Typical for Lithuanian heritage, ambition and hunger for change, this is what leads its people, so it does not come as a surprise that people from this city, a city that is usually given second-class status and rights in the cultural domain in comparison with the capital Vilnius, come up with original ideas and innovations in cultural field. Because Kaunas and its people need it. In 2022 Kaunas was selected as the European capital of culture, and in 2023 its unique Art Deco architecture became part of the UNESCO world heritage list. Kaunas pushes forward and fights for recognition. Kaunas does it in classic, mainstream ways, but also unconventional, bold and informal ways, like an ambitious but mischievous teenager. Is Kaunas brat? That is a question yet to be answered. By you. You just need to come to Kaunas. To this year’s IPMA Festival, 1-31 October.
“Life stories” and the inner teenager
This year’s festival, with the theme “Life Stories”, is inspired by existentialism in its most honest form. The different colours and takes on life, reflected in art, help in difficult times and inspire us for life itself. Life stories remind us that life has many colours and is bubbling with different flavours. As the Chinese proverb says, sweetness, sourness, bitterness, spiciness – all must be tasted.
What can a life story be and how can it be told in an inclusive, sensitive, and humane way, reflecting the authenticity of life, these and similar questions are asked in this year’s International Photography and Media Arts Festival. The theme of the festival, defined in two words, is open and encourages us to perceive media as a tool that gives us the freedom to reflect, rather than a cage that restricts our thinking. This year, the festival is spiced up by the exhibition of the coloured archive by Antanas Sutkus, the exhibit is symbolic of the festival and emphasises the variety of life colours, this way loudly claiming the theme of this year’s festival.
The works submitted for the festival during the open call were judged by an international jury, including participants of the first IPMA Festival. The works selected for the theme “Life Stories” will be exhibited at the IPMA exhibition from 1-31 October. The exhibitions will take place at the Mykolas Žilinskas Art Gallery in Kaunas.

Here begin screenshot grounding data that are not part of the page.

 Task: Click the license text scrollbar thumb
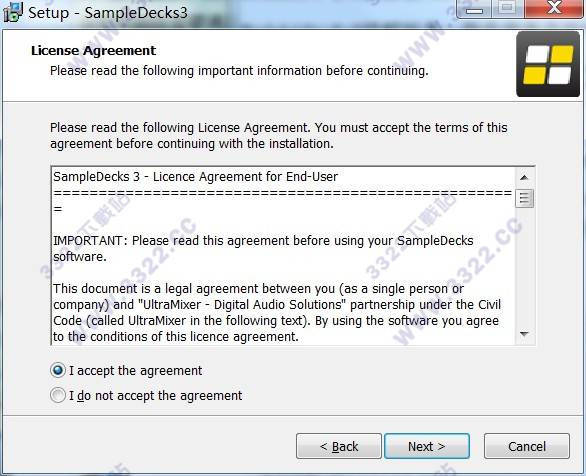click(524, 198)
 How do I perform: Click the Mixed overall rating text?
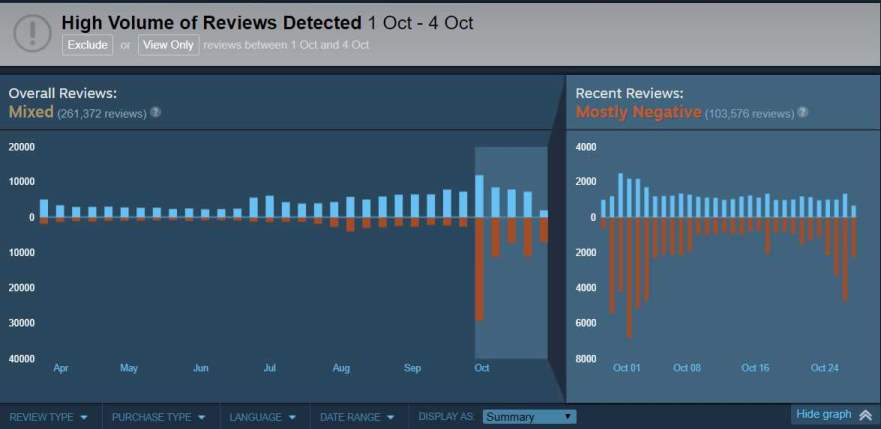point(30,112)
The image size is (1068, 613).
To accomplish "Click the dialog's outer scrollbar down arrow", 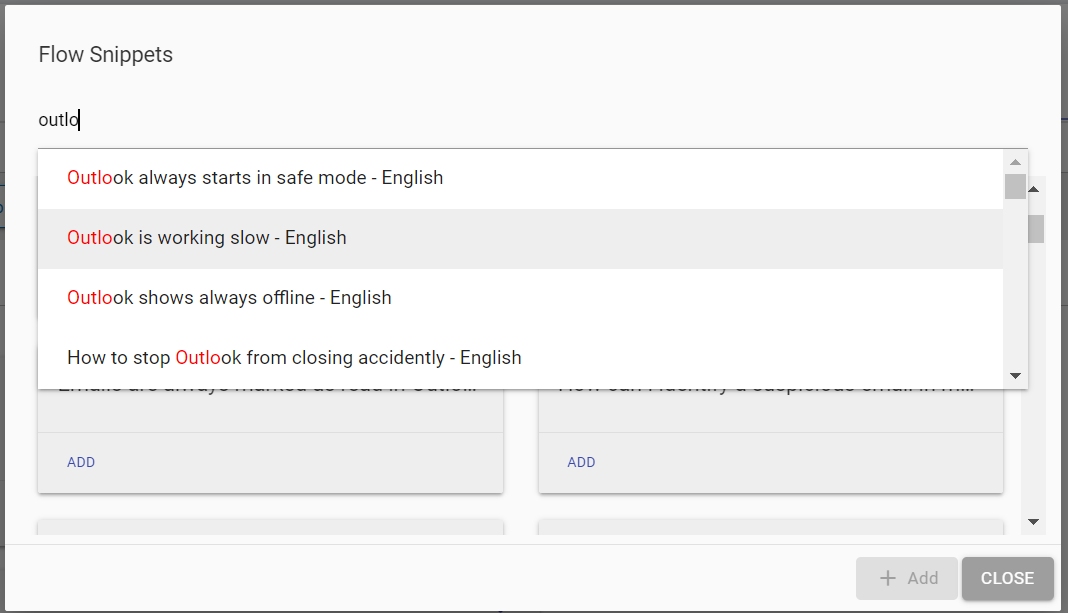I will pos(1033,521).

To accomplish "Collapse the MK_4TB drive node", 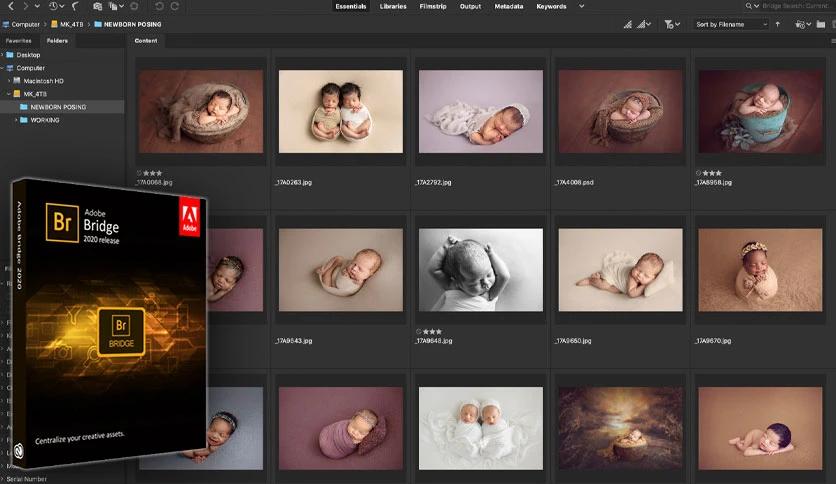I will (x=9, y=94).
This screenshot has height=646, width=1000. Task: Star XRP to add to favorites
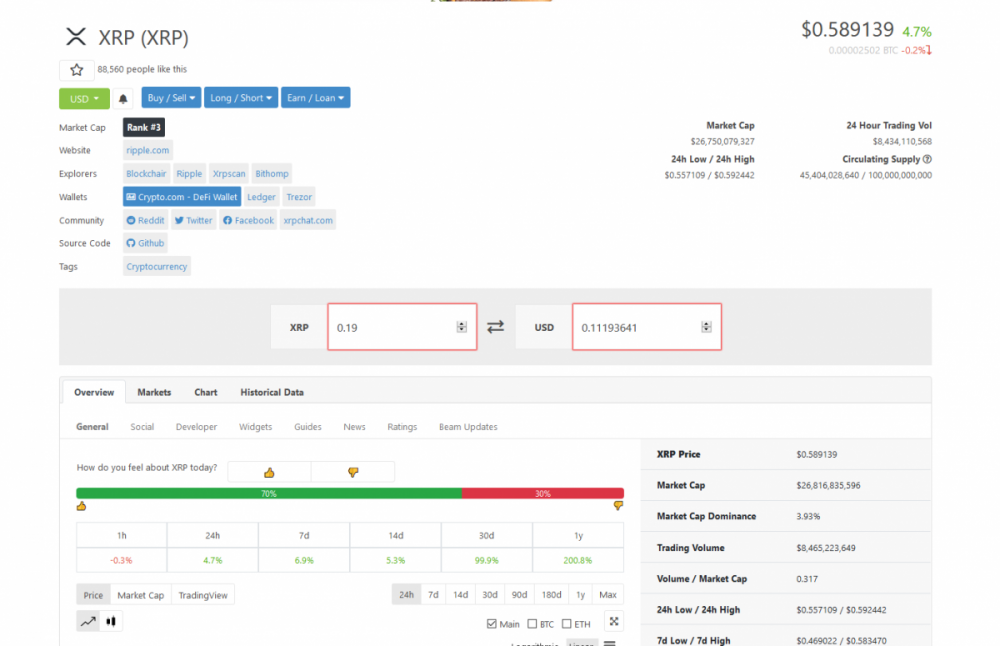[76, 69]
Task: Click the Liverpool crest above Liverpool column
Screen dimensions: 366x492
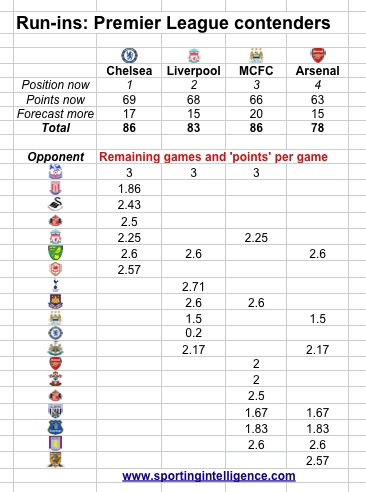Action: [x=194, y=56]
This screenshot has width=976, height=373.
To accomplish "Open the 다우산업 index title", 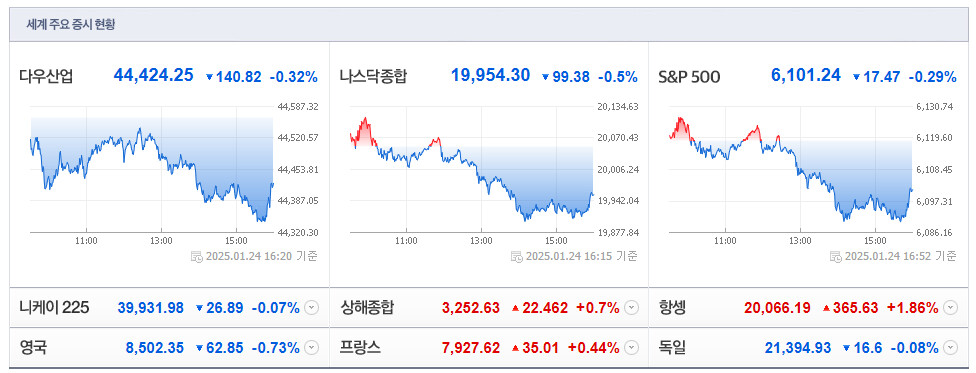I will click(46, 77).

The Photography and Media Arts Festival will present the seemingly trivial but inevitable question that accompanies us every day: what does it mean to live authentically? This is why Kaunas is sort of brat, because like a teenager who has discovered existentialism, Kaunas reminds us of the need to reflect on the fundamental questions about life that may have been forgotten by adults. This reflection will be carried out by professional artists from all over the world. This year, the Photography and Media Arts Festival once again asks fundamental questions about human existence and invites you to come to Kaunas and bring your inner teenager to wake up and challenge the adult in you.